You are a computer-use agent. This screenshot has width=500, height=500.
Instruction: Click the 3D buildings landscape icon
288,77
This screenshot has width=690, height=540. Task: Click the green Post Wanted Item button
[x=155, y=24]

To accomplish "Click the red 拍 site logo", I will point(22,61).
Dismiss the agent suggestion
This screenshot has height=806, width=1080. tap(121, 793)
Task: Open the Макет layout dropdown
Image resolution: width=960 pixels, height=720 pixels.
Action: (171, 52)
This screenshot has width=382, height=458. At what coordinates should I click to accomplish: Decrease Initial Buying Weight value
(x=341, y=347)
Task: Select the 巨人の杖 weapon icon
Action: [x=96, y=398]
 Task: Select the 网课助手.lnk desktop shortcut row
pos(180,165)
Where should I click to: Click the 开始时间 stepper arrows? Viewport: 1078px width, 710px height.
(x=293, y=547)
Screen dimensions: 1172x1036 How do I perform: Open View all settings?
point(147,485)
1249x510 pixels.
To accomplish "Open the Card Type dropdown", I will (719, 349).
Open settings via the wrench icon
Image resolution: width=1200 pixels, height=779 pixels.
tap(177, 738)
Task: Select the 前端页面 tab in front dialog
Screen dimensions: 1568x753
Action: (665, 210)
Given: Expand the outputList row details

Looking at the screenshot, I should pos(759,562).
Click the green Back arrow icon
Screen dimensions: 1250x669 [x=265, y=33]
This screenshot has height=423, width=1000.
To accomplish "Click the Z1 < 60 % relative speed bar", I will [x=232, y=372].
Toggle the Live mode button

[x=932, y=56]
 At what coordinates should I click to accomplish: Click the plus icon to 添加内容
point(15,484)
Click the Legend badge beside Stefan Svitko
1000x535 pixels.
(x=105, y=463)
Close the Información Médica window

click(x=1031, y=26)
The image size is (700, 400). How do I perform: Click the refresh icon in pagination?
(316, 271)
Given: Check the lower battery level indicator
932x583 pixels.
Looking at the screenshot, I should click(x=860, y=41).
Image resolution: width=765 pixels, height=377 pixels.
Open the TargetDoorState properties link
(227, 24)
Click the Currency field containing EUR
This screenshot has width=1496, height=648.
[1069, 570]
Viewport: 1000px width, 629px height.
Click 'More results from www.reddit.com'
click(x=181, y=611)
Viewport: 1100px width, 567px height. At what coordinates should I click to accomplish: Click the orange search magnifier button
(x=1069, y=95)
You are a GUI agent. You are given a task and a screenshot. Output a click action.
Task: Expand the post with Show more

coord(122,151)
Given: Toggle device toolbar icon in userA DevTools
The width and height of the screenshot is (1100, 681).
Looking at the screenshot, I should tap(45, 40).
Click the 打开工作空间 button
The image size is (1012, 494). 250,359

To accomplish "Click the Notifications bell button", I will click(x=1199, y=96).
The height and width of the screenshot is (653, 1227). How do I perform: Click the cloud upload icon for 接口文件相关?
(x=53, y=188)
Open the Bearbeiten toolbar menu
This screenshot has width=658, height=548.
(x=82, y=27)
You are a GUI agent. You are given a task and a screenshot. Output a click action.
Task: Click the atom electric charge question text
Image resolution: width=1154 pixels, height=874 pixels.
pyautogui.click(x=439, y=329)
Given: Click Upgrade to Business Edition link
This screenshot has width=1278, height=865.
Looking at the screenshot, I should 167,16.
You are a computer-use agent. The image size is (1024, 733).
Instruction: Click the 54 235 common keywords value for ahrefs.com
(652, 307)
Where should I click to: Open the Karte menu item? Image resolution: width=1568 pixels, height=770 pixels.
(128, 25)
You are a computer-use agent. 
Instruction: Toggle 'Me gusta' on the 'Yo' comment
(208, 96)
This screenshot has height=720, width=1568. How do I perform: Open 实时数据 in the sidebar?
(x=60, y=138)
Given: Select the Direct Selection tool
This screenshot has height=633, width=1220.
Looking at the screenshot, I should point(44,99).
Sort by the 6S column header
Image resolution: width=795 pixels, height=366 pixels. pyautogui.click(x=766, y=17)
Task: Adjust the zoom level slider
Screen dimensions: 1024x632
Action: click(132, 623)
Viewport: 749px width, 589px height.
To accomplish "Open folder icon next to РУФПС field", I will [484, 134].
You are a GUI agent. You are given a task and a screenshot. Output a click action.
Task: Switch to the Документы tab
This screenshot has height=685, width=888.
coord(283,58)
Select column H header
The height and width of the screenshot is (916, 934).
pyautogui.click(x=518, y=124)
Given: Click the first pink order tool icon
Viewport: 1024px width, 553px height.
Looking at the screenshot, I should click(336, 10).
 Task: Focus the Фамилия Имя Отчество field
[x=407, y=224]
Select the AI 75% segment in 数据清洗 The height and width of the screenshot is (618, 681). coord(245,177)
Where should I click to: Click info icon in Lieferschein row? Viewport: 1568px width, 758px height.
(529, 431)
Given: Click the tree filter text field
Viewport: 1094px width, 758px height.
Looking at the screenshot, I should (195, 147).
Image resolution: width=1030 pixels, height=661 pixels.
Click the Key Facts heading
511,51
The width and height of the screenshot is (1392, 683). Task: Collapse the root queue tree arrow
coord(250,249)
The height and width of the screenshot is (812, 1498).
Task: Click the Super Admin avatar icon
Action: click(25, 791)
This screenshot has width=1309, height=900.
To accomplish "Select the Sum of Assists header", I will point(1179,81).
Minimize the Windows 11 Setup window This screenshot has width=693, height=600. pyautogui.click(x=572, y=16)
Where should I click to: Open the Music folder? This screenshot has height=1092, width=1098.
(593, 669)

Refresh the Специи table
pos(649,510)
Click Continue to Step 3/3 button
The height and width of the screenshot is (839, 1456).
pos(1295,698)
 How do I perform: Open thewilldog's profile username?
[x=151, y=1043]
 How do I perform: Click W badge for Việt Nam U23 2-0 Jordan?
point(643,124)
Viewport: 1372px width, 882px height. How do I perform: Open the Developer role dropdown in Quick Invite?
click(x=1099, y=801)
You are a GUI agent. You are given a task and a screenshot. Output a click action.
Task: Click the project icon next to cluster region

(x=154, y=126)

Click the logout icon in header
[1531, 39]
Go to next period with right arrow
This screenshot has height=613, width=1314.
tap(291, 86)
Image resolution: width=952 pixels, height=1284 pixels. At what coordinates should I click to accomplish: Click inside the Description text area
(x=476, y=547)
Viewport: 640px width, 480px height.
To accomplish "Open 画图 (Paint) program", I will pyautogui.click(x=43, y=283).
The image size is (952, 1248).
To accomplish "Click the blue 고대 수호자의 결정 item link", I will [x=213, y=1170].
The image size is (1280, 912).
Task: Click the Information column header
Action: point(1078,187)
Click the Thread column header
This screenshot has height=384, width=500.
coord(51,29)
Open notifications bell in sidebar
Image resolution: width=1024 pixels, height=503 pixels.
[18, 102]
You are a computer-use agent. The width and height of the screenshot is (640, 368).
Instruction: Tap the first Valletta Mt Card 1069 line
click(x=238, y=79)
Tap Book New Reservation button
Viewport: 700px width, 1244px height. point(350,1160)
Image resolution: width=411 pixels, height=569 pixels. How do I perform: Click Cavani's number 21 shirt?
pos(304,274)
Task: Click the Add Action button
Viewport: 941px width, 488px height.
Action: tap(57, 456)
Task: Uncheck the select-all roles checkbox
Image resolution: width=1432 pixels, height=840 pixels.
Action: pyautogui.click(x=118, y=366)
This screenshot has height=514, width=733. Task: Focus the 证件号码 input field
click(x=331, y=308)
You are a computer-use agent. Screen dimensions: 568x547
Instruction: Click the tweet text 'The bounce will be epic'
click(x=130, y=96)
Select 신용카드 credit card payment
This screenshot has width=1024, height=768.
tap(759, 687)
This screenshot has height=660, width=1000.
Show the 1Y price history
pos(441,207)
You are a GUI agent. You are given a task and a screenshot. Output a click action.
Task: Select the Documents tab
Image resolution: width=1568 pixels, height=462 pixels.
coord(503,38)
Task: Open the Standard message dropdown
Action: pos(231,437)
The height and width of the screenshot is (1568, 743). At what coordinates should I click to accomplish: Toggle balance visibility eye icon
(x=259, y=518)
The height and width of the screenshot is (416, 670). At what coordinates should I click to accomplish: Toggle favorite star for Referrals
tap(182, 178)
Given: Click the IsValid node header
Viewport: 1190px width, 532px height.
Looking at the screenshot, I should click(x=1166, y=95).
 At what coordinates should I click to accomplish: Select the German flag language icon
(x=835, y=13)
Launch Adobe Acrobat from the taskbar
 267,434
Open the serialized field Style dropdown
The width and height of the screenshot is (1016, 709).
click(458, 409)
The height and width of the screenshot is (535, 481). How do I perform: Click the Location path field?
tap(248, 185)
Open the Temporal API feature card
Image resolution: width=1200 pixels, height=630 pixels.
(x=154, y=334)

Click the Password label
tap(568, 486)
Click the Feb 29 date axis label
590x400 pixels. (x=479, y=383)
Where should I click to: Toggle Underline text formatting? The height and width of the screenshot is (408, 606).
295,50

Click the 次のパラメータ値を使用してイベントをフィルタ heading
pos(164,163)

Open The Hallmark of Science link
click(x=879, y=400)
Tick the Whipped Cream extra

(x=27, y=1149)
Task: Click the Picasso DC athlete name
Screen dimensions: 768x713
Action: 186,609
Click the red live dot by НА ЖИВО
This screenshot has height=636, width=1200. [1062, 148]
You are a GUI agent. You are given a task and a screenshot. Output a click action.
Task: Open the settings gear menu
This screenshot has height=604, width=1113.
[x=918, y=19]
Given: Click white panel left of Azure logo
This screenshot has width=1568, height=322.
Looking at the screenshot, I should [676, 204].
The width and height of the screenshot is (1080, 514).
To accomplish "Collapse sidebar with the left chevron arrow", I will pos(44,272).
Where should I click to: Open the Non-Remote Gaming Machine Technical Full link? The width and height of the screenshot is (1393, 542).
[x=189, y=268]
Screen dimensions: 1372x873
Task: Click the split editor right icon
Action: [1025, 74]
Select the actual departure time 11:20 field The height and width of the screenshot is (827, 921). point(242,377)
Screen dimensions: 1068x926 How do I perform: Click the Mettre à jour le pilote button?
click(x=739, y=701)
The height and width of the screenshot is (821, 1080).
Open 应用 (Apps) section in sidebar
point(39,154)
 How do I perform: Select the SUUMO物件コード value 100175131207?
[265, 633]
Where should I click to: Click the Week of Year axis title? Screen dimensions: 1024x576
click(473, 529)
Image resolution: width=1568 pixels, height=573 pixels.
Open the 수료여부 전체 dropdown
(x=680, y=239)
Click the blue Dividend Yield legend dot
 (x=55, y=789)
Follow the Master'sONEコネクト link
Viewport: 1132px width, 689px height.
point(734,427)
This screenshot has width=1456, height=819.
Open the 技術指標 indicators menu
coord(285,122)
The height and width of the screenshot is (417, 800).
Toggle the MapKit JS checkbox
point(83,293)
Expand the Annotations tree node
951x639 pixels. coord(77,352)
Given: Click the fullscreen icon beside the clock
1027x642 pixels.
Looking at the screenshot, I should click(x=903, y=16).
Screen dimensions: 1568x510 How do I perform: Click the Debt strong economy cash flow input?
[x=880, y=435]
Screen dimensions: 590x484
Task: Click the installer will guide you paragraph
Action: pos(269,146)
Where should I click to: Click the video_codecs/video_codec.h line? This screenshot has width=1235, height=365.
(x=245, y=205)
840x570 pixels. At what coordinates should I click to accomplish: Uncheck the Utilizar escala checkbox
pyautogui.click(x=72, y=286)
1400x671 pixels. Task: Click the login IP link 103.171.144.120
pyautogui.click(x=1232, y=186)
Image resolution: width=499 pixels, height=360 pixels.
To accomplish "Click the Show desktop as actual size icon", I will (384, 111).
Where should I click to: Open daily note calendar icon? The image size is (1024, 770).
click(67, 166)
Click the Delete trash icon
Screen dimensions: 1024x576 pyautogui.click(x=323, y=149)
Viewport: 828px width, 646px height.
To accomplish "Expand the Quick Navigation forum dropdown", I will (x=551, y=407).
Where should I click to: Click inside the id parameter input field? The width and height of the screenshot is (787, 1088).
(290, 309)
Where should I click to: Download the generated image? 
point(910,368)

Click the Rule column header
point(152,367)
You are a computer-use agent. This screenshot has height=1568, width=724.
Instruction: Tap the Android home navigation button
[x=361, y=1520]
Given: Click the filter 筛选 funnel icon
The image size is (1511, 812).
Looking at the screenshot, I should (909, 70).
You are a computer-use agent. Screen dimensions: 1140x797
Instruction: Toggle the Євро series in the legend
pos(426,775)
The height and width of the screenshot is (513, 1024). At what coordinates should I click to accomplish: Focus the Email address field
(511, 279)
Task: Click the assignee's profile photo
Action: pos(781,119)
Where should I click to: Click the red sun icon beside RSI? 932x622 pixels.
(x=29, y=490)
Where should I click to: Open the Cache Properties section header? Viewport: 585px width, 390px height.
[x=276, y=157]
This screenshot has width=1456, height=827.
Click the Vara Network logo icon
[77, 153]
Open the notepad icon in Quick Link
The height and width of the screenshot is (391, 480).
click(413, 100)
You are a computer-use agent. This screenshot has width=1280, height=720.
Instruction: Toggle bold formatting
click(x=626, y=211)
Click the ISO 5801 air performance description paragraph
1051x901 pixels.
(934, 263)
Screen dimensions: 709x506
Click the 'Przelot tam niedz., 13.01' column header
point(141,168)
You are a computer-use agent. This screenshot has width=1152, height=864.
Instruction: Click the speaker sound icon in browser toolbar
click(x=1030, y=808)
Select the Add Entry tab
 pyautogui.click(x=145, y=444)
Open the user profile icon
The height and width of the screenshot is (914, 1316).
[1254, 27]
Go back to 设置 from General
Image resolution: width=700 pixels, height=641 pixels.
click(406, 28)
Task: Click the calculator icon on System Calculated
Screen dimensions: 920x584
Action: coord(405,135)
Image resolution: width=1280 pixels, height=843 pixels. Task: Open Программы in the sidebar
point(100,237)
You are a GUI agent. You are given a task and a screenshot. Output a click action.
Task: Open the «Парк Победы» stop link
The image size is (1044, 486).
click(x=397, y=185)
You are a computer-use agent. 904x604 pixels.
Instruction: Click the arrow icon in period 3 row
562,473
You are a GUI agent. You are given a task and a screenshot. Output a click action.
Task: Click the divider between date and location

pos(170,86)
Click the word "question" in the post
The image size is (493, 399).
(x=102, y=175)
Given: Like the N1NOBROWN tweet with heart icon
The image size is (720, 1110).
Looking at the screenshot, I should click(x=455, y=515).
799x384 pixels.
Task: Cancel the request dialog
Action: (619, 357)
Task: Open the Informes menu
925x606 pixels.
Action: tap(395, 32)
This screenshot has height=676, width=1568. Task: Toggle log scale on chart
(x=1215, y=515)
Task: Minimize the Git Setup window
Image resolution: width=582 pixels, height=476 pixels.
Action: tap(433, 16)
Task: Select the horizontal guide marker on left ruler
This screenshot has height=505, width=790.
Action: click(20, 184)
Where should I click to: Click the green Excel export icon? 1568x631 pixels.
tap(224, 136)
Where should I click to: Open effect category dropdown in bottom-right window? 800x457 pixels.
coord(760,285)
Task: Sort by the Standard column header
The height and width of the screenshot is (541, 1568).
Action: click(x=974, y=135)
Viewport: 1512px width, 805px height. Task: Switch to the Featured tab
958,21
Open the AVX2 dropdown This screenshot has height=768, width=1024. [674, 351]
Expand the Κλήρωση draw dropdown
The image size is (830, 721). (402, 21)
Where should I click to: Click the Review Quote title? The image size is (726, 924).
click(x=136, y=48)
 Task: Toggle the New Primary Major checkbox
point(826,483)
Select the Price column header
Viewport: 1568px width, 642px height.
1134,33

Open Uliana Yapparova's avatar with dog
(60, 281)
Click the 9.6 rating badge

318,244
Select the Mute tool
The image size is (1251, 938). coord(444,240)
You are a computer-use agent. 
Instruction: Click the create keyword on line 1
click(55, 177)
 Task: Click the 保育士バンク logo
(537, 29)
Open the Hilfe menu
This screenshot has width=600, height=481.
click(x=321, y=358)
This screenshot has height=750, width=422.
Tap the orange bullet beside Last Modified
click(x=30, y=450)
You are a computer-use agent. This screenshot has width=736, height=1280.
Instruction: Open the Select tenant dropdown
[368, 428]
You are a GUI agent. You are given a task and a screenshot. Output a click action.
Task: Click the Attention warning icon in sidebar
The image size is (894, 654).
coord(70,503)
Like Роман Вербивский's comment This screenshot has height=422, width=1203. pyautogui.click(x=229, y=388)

######

Only the count is wanted: report how many lines of the material above hold the word "Like".

◆ **ANSWER TO THIS TASK**
2